[AVAILABLE RECORDS start]
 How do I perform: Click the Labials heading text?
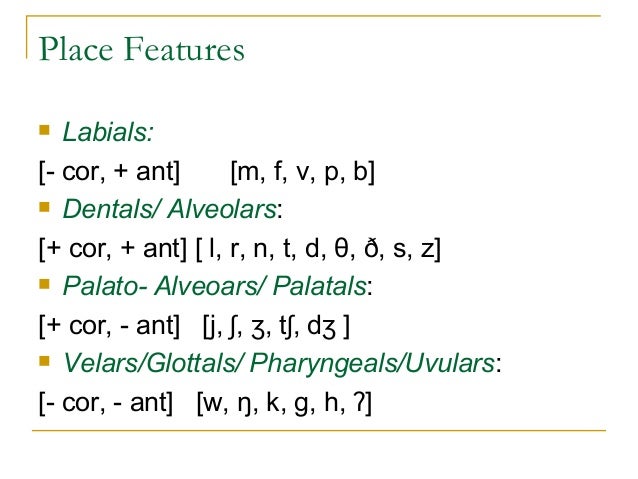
[AVAILABLE RECORDS end]
[AVAILABLE RECORDS start]
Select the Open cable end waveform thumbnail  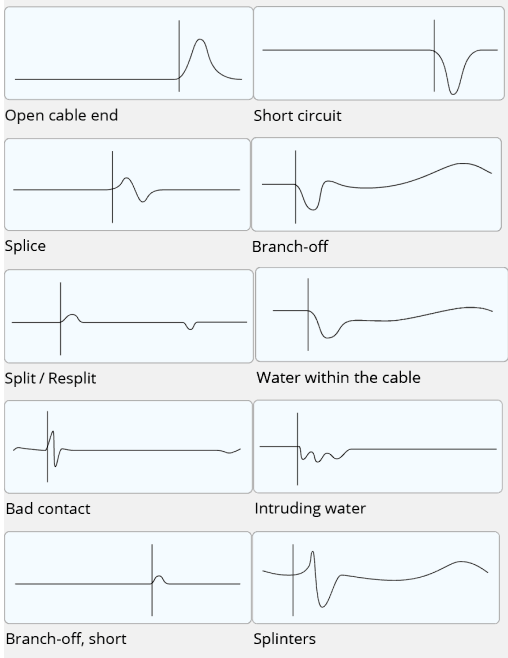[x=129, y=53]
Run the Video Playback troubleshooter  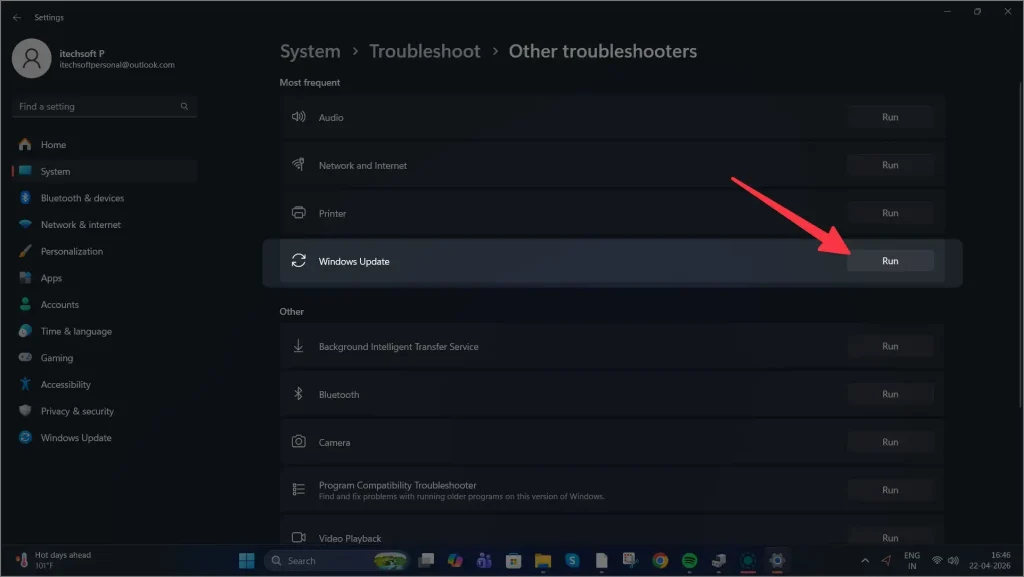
[AVAILABLE RECORDS end]
[AVAILABLE RECORDS start]
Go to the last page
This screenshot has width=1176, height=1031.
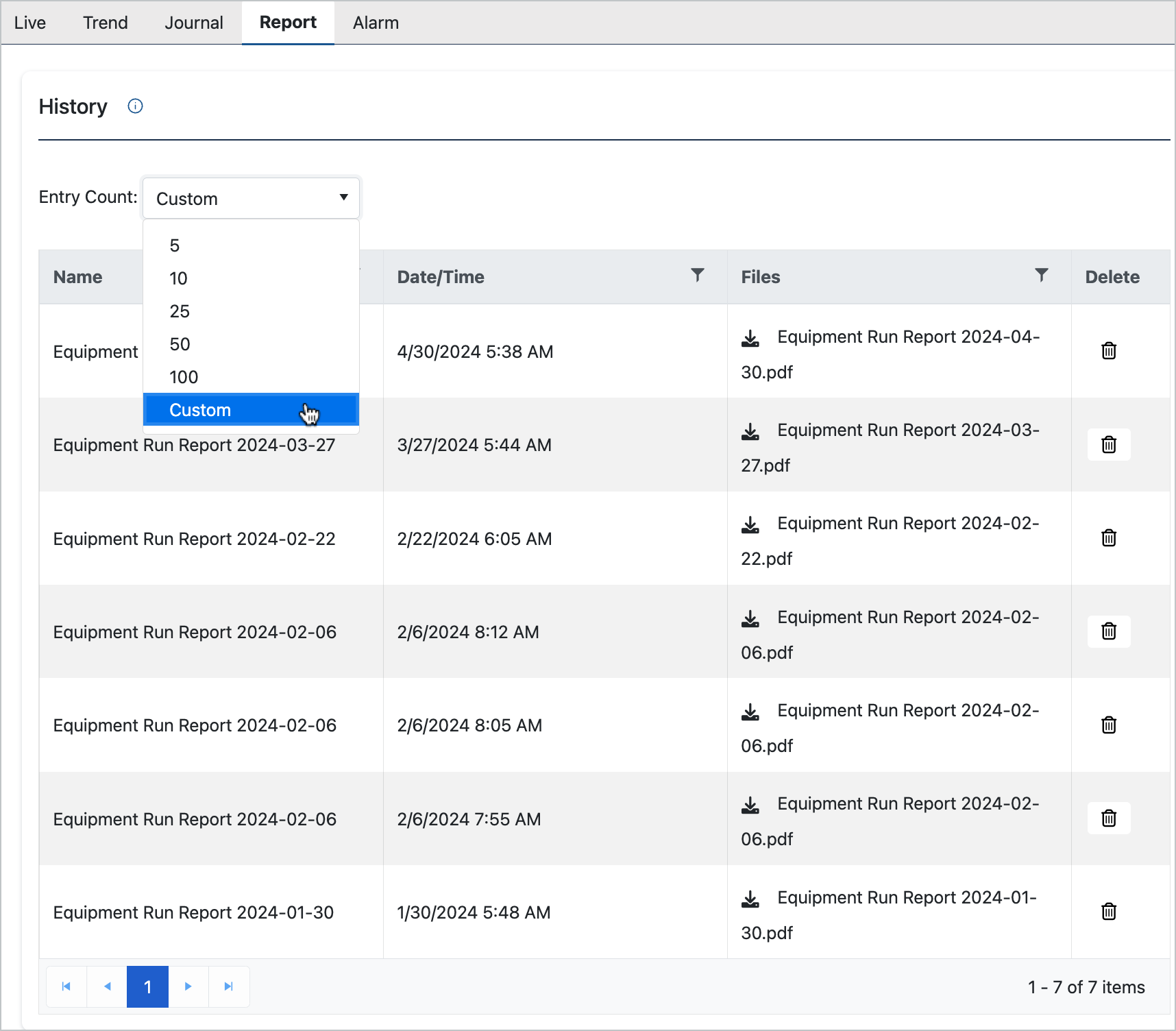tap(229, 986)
[AVAILABLE RECORDS end]
**DIRECTIONS**: Put the lines of the items into a Markdown table with the columns Row and Text, one numbered row per line. Start at the line that has "Go to the last page", stop after the line that has "tap(229, 986)", skip blank lines, and leave the pictures out.

**TASK OUTPUT**:
| Row | Text |
|---|---|
| 1 | Go to the last page |
| 2 | This screenshot has width=1176, height=1031. |
| 3 | tap(229, 986) |